------ Excerpt provided

Search me, O God, and know my heart: try me, and know my thoughts:…
I. WHILE NO ONE CAN READ THE THOUGHT OF ANOTHER, HE CANNOT UNDERSTAND PERFECTLY THE PROCESSES AND CHARACTER OF HIS OWN. The most occult of all sciences is that which concerns itself with questions how we perceive any truth, or receive any impression, or think at all. No object to which you can turn your attention is so full of perplexity as the attention itself that you pay. Whence arise these thoughts, that are drawing their trains perpetually through the mind? What are the laws that govern their intricate and disturbed order? How far are they involuntary and beyond our strongest efforts of control? What sets them in such opposition to one another, and often to our own wish? What makes them so easy and so intractable; so clear and confused; so rapid and slow; bewildered with dreams and delirium, and true and radiant as the light? We have little to answer to questions like these. There is One that knoweth. "Search me, O God, and know my heart."
II. BUT, IMPENETRABLE AS ARE THE THOUGHTS OF MAN, HE IS ACCOUNTABLE FOR THEM to an extent which it is serious to consider, and which he does not consider enough. There is a proverb that "thoughts pass toll-free." And it is a truth that would be worth the mentioning, where a just liberty is brought into question; where either a political or a religious tyranny has set up the barriers of its proscription against the rights of the mind. It would show that no "receipts of custom," and no iron hindrances can stop the progress of the understanding, which moves on with the confidence of an invisible being, and stays no question. But it is a proverb very ill applied when it gives licence to every roving imagination; when it pretends to hide us from the heavenly inspection; when it encourages the heart to grow libertine; when it denies that we are amenable in this secret region to Him from whom nothing is concealed. What are worldly thoughts but worldliness itself; and corrupt ones but corruptness of mind; and proud ones but haughtiness of heart? Who shall say, then, that thoughts cost nothing?

------------
------ Data

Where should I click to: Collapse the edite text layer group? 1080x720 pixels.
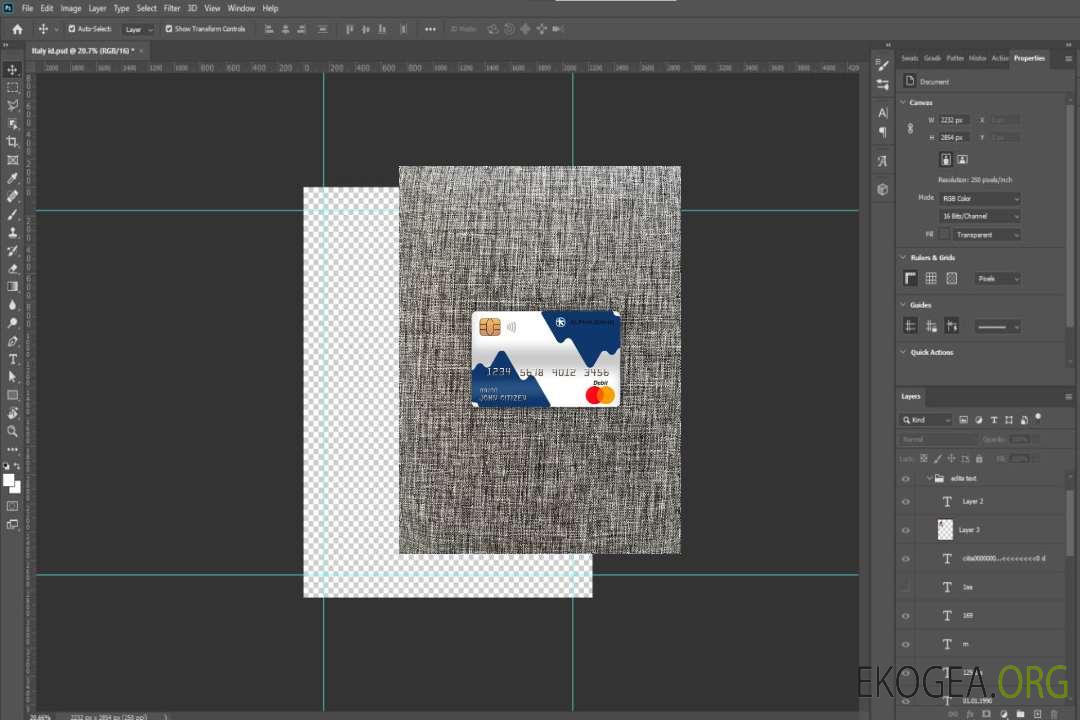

------------

* What you have to do: Write the next section of the sermon above on searching the heart and answering for one's thoughts, picking up right after "Who shall say, then, that thoughts cost nothing?" and not the material.

* Task answer:
1. They may cost us our liberty; that very freedom which they profess to enjoy in the greatest perfection. They have their habits, like everything else in man, and may be brought slavishly under the dominion of them. "Let the wicked forsake his way, and the unrighteous man his thoughts," is a striking example in the prophet of that figure of speech which reserves for the final word the most emphatic expression. For long after the foot and the hand, and the will itself, are withdrawn from iniquity, these subtle agents may be about their usual work of evil suggestions. They may refuse to retire, haunt with their empty shades the spots where they once stimulated to action, and torment the conscience that they can no longer betray.
2. They may cost us our reason. And what a price to pay for their mismanagement is that I They may be so ardent as to grow wild; or brood upon one point till they have no sight nor power for any other, and the healthy mind shall lose all its soundness.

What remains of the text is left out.